Adı meydan dayağı olsa da aslında “ceza olarak açıkta ve kalabalık içinde suçlulara atılan dayak” olduğu için bu isimlendirme yapılmıştır.
Peki, meydan dayağı deyimi nereden geliyor?
Bu sorumuzun yanıtını, Mehmet Zeki Pakalın’ın “Osmanlı Tarih Deyimleri ve Terimleri Sözlüğü”nden alalım:
“Askerî mekteplerle kışlalarda tatbik olunan cezalardan birinin adıdır.
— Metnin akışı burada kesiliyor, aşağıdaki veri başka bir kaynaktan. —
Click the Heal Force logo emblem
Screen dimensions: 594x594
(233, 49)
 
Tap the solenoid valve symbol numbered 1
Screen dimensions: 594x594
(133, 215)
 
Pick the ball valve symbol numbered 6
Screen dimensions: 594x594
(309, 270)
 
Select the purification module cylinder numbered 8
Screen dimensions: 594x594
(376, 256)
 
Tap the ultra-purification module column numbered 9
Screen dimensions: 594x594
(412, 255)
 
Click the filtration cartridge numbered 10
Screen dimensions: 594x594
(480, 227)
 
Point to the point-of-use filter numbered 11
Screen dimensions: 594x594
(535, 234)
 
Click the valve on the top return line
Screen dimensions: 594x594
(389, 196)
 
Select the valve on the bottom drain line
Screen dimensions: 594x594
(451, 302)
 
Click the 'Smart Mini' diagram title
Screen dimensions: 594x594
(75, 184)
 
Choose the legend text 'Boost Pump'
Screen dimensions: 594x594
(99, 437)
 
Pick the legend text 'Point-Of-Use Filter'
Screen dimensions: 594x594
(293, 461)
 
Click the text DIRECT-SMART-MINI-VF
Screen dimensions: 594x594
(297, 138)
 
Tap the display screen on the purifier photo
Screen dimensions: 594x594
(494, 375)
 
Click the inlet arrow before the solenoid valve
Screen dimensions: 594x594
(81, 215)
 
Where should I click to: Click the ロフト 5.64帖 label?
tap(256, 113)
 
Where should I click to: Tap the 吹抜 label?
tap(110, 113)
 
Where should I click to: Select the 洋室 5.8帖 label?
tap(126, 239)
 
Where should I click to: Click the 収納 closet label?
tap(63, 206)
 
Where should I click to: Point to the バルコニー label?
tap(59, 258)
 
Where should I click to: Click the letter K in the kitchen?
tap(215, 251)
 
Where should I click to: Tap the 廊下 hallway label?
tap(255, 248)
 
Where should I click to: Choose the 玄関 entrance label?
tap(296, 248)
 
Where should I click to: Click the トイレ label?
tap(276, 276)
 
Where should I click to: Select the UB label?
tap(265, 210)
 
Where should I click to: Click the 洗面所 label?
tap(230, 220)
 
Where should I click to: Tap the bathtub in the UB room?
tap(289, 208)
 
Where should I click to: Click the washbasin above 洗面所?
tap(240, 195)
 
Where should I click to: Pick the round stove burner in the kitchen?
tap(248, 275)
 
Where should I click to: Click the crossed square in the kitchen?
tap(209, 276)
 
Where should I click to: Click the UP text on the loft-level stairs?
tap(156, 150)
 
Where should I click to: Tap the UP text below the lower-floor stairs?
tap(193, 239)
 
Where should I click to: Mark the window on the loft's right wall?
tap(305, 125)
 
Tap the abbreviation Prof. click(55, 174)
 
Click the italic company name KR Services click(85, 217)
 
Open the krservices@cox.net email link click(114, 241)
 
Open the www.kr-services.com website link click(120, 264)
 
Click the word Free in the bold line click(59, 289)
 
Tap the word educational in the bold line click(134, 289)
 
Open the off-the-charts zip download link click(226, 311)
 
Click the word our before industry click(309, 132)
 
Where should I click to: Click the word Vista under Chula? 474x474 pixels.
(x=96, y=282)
Meydanda tatbik edildiği (yerine getirildiği) için bu adı almıştı. Arkadaşını yaralamak, hoca veya zâbitine hakarette bulunmak gibi ağır kabahatlerden dolayı verilen bu dayak cezası saf saf dizilen bütün mektep talebesinin, asker ise kışladaki askerlerin huzurunda atılırdı. Cezaya çarpılacak mektepli yahut asker, meydana getirilerek cezayı icap ettiren kabahatle meydan dayağının tatbiki için verilen karar okunduktan sonra serilen bir battaniye üzerine yüzükoyun yatırılır, başının ucuna ve ayaklarının üstüne kuvvetli birer hademe yahut asker oturtulur, mektebin inzibat zâbiti, asker ise bölüğün zâbitlerinden biri ince kızılcık sopasıyla kaba etlerine vururdu.
Eski bir Redif Nizamnamesi’nde asker kaçakları için şöyle bir madde vardı.
‘Askerden kaçanlar kendiliklerinden dönüp gelirlerse yirmiden elliye kadar sopa vurulur. Bayılanlar ayılıncaya kadar beklenip dayağa ondan sonra devam olunur’.”